In a similar manner, Gers, Eck and Schmidhuber (2003) note that MLPs can be advantageous over LSTM architectures when time series can be forecasted based on direct access to a few past observations (similarly to ARIMA models):

A time window based MLP outperformed the LSTM pure-AR approach on certain time series prediction benchmarks solvable by looking at a few recent inputs only. Thus LSTM’s special strength, namely, to learn to remember single events for very long, unknown time periods, was not necessary here.

I highlight this result as it implies that simpler solutions can suffice when the problem is represented well. Here, a forecast is possible at every time step based on a few lagged previous time steps. This representation can be difficult to find for potentially more powerful models, while constrained models may represent exactly this knowledge about the problem space.

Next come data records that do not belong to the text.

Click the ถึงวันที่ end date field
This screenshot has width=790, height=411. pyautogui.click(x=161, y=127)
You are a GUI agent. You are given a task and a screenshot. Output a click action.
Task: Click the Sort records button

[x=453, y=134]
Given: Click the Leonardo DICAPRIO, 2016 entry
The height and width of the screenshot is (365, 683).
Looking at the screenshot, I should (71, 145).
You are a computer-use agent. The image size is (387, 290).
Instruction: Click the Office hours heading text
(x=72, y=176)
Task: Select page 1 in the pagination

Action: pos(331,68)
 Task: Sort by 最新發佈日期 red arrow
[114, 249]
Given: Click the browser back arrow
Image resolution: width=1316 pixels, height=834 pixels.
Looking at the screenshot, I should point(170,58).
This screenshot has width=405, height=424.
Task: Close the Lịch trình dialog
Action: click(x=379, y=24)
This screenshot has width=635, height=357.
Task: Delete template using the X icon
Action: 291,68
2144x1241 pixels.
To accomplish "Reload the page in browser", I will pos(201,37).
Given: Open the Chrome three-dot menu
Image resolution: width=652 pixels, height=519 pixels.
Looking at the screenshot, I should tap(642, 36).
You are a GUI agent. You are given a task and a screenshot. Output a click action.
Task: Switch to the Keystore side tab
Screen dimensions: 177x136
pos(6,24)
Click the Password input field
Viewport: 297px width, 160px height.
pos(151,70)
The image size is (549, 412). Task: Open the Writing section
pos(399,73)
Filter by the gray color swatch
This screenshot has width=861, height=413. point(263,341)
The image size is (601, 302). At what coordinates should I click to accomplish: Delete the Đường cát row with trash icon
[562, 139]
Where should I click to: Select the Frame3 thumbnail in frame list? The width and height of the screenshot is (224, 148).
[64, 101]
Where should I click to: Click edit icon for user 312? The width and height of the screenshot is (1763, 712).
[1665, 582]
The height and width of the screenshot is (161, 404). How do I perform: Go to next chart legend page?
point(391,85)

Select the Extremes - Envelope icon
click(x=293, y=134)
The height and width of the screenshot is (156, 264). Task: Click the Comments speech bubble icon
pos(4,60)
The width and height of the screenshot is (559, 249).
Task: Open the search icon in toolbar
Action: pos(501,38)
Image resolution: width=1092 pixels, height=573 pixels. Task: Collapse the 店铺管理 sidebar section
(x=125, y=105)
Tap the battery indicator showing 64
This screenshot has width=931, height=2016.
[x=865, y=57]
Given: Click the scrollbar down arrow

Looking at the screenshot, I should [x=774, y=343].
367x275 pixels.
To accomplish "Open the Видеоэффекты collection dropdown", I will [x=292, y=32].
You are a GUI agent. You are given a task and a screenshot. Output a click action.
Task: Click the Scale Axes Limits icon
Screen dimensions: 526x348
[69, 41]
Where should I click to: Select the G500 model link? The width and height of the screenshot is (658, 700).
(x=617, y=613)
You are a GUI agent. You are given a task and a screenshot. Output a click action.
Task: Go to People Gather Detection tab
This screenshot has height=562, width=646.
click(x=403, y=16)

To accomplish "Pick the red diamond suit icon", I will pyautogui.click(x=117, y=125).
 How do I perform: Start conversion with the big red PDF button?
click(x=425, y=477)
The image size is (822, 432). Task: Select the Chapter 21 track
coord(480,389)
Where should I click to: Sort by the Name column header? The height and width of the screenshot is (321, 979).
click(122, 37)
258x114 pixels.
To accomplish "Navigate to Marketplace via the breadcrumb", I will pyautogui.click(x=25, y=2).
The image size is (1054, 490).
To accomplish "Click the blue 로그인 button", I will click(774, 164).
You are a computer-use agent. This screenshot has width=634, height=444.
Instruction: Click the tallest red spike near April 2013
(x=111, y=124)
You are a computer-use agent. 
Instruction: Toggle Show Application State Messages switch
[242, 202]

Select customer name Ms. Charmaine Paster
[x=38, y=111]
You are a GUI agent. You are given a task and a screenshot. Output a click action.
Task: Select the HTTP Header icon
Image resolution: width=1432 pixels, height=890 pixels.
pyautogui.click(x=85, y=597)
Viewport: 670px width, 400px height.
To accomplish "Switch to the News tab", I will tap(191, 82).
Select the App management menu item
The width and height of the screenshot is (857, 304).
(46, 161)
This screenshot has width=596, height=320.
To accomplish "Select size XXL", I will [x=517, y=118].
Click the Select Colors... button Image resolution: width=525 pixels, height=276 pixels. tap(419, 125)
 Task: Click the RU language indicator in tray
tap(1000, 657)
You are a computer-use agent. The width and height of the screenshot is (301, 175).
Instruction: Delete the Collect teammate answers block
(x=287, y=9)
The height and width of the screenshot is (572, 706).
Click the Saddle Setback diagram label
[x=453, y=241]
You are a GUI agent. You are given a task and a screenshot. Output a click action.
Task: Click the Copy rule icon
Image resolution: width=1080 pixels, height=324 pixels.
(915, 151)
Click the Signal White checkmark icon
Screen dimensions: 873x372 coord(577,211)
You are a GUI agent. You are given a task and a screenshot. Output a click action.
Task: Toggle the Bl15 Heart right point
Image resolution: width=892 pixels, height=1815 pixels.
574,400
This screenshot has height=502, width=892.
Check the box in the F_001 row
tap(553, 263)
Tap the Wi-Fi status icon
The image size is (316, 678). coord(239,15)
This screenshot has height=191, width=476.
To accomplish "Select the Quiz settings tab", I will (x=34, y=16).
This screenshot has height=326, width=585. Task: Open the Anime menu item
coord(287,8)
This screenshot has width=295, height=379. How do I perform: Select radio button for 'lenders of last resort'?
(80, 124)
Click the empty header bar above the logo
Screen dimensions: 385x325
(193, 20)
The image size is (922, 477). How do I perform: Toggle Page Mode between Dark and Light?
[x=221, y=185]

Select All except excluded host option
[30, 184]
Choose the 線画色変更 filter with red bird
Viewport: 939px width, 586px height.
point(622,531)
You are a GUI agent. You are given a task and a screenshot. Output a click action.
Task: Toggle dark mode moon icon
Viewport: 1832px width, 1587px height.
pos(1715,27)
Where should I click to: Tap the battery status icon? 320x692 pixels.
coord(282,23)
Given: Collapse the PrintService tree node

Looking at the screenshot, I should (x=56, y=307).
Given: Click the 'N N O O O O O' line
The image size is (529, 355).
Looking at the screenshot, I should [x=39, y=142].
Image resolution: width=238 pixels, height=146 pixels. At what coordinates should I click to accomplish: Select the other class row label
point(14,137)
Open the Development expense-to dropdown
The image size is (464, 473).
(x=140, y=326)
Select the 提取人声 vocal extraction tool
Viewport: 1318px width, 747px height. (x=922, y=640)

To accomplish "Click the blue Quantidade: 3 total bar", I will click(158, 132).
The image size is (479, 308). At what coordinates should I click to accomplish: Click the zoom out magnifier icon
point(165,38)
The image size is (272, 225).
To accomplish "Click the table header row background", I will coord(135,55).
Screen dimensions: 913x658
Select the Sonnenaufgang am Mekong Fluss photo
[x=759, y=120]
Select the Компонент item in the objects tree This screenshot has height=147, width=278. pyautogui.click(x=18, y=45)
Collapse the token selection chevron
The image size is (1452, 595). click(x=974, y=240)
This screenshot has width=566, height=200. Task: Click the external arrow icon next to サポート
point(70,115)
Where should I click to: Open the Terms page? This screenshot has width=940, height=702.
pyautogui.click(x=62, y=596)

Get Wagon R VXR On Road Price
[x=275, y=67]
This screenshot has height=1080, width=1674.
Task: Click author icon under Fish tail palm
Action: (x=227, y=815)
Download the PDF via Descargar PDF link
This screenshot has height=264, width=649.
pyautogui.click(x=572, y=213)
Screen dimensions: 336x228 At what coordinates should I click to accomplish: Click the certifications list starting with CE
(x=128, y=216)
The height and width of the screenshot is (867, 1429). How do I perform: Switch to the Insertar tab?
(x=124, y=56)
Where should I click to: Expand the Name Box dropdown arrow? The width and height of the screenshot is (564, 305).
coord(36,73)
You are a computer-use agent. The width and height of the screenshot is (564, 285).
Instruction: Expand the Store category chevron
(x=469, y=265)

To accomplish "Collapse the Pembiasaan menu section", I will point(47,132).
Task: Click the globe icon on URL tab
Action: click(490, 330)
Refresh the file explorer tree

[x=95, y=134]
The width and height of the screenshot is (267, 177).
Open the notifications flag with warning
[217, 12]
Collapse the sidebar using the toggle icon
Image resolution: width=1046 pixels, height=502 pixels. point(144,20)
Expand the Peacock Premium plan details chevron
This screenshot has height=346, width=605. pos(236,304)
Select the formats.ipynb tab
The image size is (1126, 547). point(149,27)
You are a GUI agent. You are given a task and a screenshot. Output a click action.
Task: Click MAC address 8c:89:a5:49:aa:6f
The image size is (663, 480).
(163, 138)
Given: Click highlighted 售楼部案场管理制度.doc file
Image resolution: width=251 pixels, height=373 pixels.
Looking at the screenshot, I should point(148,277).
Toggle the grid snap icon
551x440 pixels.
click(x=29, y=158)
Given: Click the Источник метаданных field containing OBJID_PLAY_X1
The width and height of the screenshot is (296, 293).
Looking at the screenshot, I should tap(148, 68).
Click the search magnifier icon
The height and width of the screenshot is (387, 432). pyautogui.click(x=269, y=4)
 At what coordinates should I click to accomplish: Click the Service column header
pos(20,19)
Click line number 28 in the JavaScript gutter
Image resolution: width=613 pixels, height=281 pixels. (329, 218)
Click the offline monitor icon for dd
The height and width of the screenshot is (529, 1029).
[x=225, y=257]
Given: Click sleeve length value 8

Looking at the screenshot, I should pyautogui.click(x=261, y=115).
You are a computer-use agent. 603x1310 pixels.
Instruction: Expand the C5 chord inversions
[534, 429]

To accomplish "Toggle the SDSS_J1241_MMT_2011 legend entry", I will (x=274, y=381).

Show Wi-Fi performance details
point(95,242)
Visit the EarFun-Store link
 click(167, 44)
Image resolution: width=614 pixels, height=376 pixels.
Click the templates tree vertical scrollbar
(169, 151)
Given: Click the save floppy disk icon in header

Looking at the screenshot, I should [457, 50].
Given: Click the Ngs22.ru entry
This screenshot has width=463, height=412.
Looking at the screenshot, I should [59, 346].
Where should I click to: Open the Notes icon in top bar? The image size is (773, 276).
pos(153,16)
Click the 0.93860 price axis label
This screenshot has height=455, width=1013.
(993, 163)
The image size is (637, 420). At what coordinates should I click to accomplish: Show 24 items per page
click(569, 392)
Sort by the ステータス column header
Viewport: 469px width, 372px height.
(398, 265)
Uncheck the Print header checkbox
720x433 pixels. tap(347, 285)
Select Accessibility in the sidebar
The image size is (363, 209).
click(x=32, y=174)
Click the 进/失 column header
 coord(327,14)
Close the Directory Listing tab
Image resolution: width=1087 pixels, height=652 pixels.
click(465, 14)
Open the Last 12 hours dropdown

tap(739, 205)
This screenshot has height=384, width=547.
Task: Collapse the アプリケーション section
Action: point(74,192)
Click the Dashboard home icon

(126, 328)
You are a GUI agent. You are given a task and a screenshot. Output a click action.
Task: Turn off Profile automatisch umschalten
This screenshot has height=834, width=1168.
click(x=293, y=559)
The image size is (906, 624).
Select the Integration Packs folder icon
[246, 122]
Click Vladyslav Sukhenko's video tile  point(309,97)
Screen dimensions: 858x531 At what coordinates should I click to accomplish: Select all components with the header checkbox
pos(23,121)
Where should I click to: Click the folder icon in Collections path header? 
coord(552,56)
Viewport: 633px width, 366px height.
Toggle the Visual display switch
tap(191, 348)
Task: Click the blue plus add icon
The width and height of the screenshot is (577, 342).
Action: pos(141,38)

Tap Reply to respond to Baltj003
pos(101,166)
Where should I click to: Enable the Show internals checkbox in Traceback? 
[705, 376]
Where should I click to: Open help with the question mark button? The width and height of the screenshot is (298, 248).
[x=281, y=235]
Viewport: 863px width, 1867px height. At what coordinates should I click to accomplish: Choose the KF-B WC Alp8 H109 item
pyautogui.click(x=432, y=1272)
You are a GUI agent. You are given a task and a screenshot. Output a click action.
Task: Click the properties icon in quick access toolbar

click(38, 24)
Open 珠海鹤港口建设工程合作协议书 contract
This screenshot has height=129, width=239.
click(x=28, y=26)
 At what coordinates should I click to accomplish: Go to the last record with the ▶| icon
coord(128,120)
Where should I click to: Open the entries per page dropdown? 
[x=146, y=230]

You need to find the right tool for your application. If you have knowledge about your problem, and you are able to put this knowledge into structure, then a model that can pick up this structure may be superior compared to the latest models from ICML, NeurIPS or ICLR.5

If we accept that there is structure in the real world that we would like to incorporate into our models before we let them adjust their predictions to those that are in agreement with the data we observe from the real world; then it is easy to recognize advantages of model-based machine learning as described by Winn and Bishop in their same-titled book:

[…] the model-based approach seeks to create a bespoke solution tailored to each new application. Instead of having to transform your problem to fit some standard algorithm, in model-based machine learning you design the algorithm precisely to fit your problem.

The core idea at the heart of model-based machine learning is that all the assumptions about the problem domain are made explicit in the form of a model. In fact, a model is just made up of this set of assumptions, expressed in a precise mathematical form.

See also a presentation in which Christopher Bishop introduces the concept of model-based machine learning.

  1. Pantel and Lin (1998). SpamCop. A Spam Classification & Organization Program. Sahami, Dumais, Heckerman, and Horvitz (1998). A Bayesian Approach to Filtering Junk E-Mail.

  2. Goodfellow, Bengio, Courville (2016). Deep Learning. Chapter 9, Convolutional Networks.

  3. Christopher Olah’s article on Neural Networks, Manifolds and Topology makes it very clear what I mean by representation learning.

  4. That is, he uses a seasonal random walk model.

  5. Add some additional metaphor containing screws and a hammer.